Collected data entries:
**********

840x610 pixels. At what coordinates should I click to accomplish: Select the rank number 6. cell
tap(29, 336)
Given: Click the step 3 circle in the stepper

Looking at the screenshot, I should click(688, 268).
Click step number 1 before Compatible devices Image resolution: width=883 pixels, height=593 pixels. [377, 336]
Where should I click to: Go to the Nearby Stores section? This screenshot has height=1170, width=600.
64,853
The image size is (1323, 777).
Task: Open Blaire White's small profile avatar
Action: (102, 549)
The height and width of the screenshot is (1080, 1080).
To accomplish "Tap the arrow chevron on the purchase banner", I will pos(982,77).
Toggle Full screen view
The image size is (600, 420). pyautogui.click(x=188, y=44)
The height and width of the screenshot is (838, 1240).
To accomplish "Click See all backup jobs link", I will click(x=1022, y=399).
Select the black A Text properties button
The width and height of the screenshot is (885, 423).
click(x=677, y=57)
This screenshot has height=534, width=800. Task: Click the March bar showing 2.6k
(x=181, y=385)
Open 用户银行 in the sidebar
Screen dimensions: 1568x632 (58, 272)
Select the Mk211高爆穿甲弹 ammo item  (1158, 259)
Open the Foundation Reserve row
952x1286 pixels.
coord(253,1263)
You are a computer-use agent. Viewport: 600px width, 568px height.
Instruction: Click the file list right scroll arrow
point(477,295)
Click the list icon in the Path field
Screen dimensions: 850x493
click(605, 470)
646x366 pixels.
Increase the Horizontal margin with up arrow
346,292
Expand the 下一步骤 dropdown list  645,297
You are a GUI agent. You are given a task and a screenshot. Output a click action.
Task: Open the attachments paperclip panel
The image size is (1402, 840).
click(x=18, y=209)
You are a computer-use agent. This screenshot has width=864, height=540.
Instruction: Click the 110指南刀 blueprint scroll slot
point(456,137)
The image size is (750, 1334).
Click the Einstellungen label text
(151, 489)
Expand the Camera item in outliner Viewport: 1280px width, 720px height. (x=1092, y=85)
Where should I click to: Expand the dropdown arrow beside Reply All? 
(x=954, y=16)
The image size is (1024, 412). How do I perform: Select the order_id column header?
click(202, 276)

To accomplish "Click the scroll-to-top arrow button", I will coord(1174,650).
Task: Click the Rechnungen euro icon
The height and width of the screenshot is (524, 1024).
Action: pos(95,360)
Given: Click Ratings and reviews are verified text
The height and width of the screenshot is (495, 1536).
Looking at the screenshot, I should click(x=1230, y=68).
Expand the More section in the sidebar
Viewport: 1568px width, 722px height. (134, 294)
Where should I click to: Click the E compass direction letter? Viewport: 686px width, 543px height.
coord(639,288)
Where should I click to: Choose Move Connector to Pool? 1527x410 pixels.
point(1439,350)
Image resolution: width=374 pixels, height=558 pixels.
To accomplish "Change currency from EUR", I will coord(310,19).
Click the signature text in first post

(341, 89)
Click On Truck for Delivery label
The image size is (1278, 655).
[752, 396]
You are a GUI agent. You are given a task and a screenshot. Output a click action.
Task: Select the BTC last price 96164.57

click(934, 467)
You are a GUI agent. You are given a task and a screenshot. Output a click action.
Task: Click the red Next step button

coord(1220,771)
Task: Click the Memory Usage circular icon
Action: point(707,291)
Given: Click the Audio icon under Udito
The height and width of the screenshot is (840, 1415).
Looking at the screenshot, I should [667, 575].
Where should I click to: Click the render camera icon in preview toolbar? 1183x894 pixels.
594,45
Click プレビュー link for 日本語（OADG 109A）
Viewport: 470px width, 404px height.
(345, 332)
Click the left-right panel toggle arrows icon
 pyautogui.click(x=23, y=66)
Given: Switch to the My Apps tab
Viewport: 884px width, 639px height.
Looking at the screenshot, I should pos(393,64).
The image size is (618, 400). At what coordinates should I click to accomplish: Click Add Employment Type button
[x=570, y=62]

**********

■ About this task ■
Nothing is to be left out; every record above must be repeated exactly.

■ Answer ■
840x610 pixels. At what coordinates should I click to accomplish: Select the rank number 6. cell
tap(29, 336)
Given: Click the step 3 circle in the stepper

Looking at the screenshot, I should click(688, 268).
Click step number 1 before Compatible devices Image resolution: width=883 pixels, height=593 pixels. [377, 336]
Where should I click to: Go to the Nearby Stores section? This screenshot has height=1170, width=600.
64,853
The image size is (1323, 777).
Task: Open Blaire White's small profile avatar
Action: (102, 549)
The height and width of the screenshot is (1080, 1080).
To accomplish "Tap the arrow chevron on the purchase banner", I will pos(982,77).
Toggle Full screen view
The image size is (600, 420). pyautogui.click(x=188, y=44)
The height and width of the screenshot is (838, 1240).
To accomplish "Click See all backup jobs link", I will click(x=1022, y=399).
Select the black A Text properties button
The width and height of the screenshot is (885, 423).
click(x=677, y=57)
This screenshot has height=534, width=800. Task: Click the March bar showing 2.6k
(x=181, y=385)
Open 用户银行 in the sidebar
Screen dimensions: 1568x632 (58, 272)
Select the Mk211高爆穿甲弹 ammo item  (1158, 259)
Open the Foundation Reserve row
952x1286 pixels.
coord(253,1263)
You are a computer-use agent. Viewport: 600px width, 568px height.
Instruction: Click the file list right scroll arrow
point(477,295)
Click the list icon in the Path field
Screen dimensions: 850x493
click(605, 470)
646x366 pixels.
Increase the Horizontal margin with up arrow
346,292
Expand the 下一步骤 dropdown list  645,297
You are a GUI agent. You are given a task and a screenshot. Output a click action.
Task: Open the attachments paperclip panel
The image size is (1402, 840).
click(x=18, y=209)
You are a computer-use agent. This screenshot has width=864, height=540.
Instruction: Click the 110指南刀 blueprint scroll slot
point(456,137)
The image size is (750, 1334).
Click the Einstellungen label text
(151, 489)
Expand the Camera item in outliner Viewport: 1280px width, 720px height. (x=1092, y=85)
Where should I click to: Expand the dropdown arrow beside Reply All? 
(x=954, y=16)
The image size is (1024, 412). How do I perform: Select the order_id column header?
click(202, 276)

To accomplish "Click the scroll-to-top arrow button", I will coord(1174,650).
Task: Click the Rechnungen euro icon
The height and width of the screenshot is (524, 1024).
Action: pos(95,360)
Given: Click Ratings and reviews are verified text
The height and width of the screenshot is (495, 1536).
Looking at the screenshot, I should click(x=1230, y=68).
Expand the More section in the sidebar
Viewport: 1568px width, 722px height. (134, 294)
Where should I click to: Click the E compass direction letter? Viewport: 686px width, 543px height.
coord(639,288)
Where should I click to: Choose Move Connector to Pool? 1527x410 pixels.
point(1439,350)
Image resolution: width=374 pixels, height=558 pixels.
To accomplish "Change currency from EUR", I will coord(310,19).
Click the signature text in first post

(341, 89)
Click On Truck for Delivery label
The image size is (1278, 655).
[752, 396]
You are a GUI agent. You are given a task and a screenshot. Output a click action.
Task: Select the BTC last price 96164.57

click(934, 467)
You are a GUI agent. You are given a task and a screenshot. Output a click action.
Task: Click the red Next step button

coord(1220,771)
Task: Click the Memory Usage circular icon
Action: point(707,291)
Given: Click the Audio icon under Udito
The height and width of the screenshot is (840, 1415).
Looking at the screenshot, I should [667, 575].
Where should I click to: Click the render camera icon in preview toolbar? 1183x894 pixels.
594,45
Click プレビュー link for 日本語（OADG 109A）
Viewport: 470px width, 404px height.
(345, 332)
Click the left-right panel toggle arrows icon
 pyautogui.click(x=23, y=66)
Given: Switch to the My Apps tab
Viewport: 884px width, 639px height.
Looking at the screenshot, I should pos(393,64).
The image size is (618, 400). At what coordinates should I click to accomplish: Click Add Employment Type button
[x=570, y=62]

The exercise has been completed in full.